E-readers' adoption is still tiny - just 1.5 per cent of American consumers own one, and fewer in Canada - but Ms. Rotman Epps believes these gadgets will change our reading habits while throwing several industries into turmoil.









According to her research, book publishers are where music publishers were in 2001 when the iPod launched: Their content has already been digitized, but until now there's been no compelling way to buy and consume it. "The rate at which book publishers' content is getting to full digitization is very rapid," she observes, with Google's digitization initiative having already passed the million-book mark. "Book publishers are truly facing a revolution," she says. "They're looking at a future where more of their revenue will come from e-books than from print, and the overall [revenue] pie will be smaller."









This will force a very painful transition. "As we've seen in other media industries, many times companies can't make the transition to being smaller, with smaller revenues," she says. Denying consumers access, as record companies tried to do, is pointless. "Book publishers need to understand that e-books are their future," says Ms. Rotman Epps. "Then they need to think very critically about how to build a profitable business" around them, perhaps selling subscriptions to their catalogues or partnering with retailers.

It's the textbook market, however, that Ms. Rotman Epps believes will be the e-reader "killer app." There are issues around colour (still not widely available), highlighting and note-making capabilities and various standards, but she thinks these will be solved over the next 12 months. Getting content ready will take longer. "For students to justify the cost of the device, nearly all the books and course packs need to be available," she notes. Still, the business proposition is irresistible for publishers and consumers: Publishers will slice into the used-book market and students will see their book costs drop by as much as 50 per cent.

Newspapers and magazine publishers are also eyeing e-readers, but Ms. Rotman Epps doubts the technology will solve the news industry's problems. "The terms are not good for newspapers - for example, Amazon keeps 70 per cent of Kindle revenue, publishers can't maintain customer data, and they can't show the ads." For that reason, some news organizations, such as Hearst and The Financial Times, are teaming up with technology companies to develop their own e-reader platforms. Ms. Rotman Epps thinks print media should consider subsidizing the devices for their subscribers to drive their adoption, and through them, the sale of digital subscriptions.
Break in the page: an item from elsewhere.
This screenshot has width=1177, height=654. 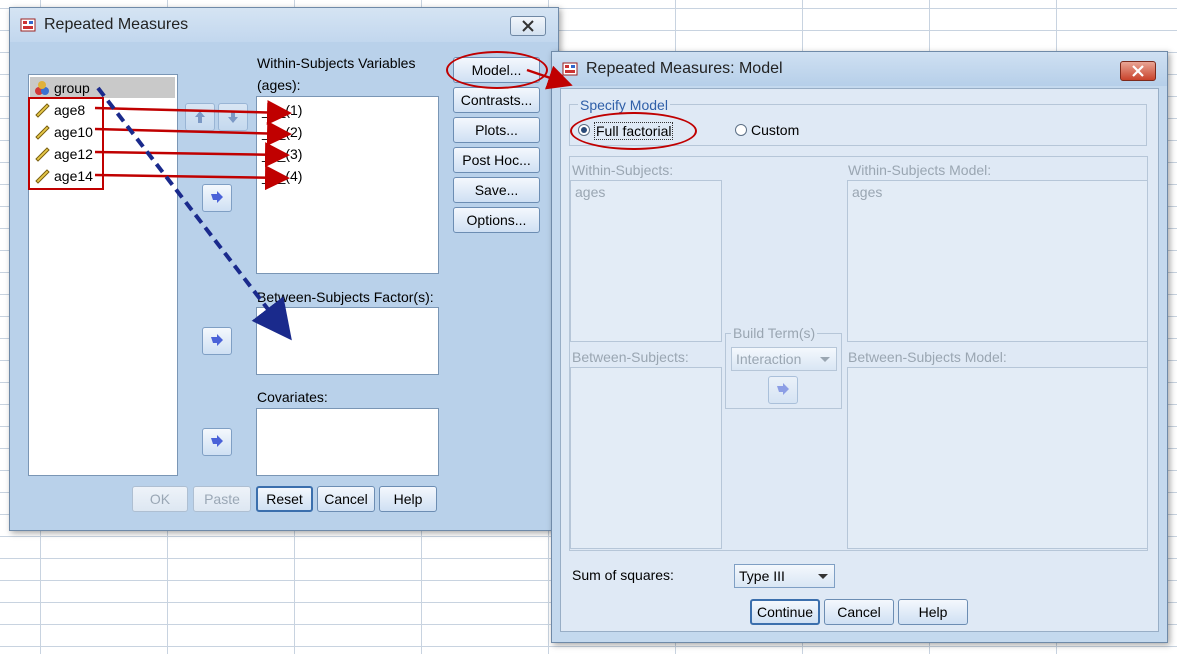 I want to click on model-close-button, so click(x=1138, y=71).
Not everyone sees e-readers as being quite so transformative. In a recent report, analyst James Belcher of NextGen Research points out that the parallel between publishing and music industries is imperfect. "Consumers have read books printed on paper for hundreds of years, without having to endure the multiple format changes seen in recorded music," he notes. "Getting the bulk of consumers to change that behaviour will require an experience superior to that of the printed page."
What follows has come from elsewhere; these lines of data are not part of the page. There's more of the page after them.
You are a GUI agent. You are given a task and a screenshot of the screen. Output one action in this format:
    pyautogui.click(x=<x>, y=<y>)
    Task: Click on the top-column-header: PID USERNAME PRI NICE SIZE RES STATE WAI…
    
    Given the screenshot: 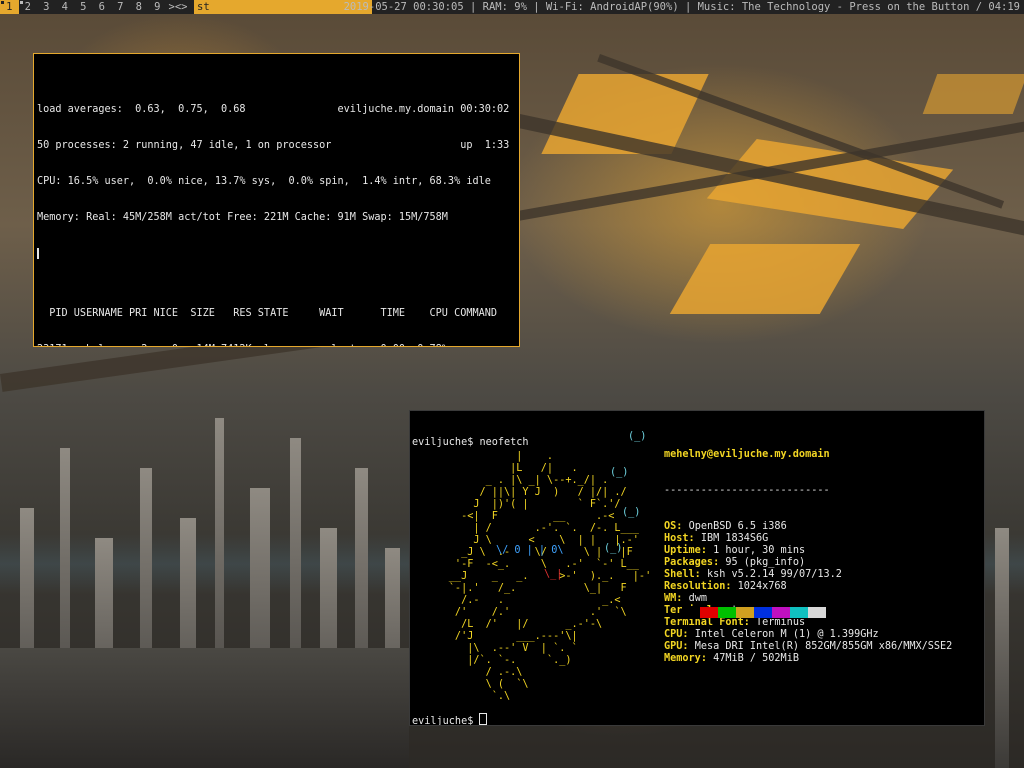 What is the action you would take?
    pyautogui.click(x=268, y=314)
Such experience may not be far away. Inside the Xerox Research Centre of Canada in Mississauga, Ontario, for example, Paul Smith is overseeing development of "printable organic electronics" - light, flexible backplanes on which electronic circuitry can be literally printed. "A Kindle or Sony [Reader]are heavy, their structure is quite stiff and they're quite expensive to manufacture," says Mr. Smith. "You want e-readers to be lighter, flexible, more like a piece of paper."

Imagine rolling up your e-reader like a magazine and stuffing it in your pocket. Will that be enough to tear people away from their beloved paper? The answer may be available as early as next year.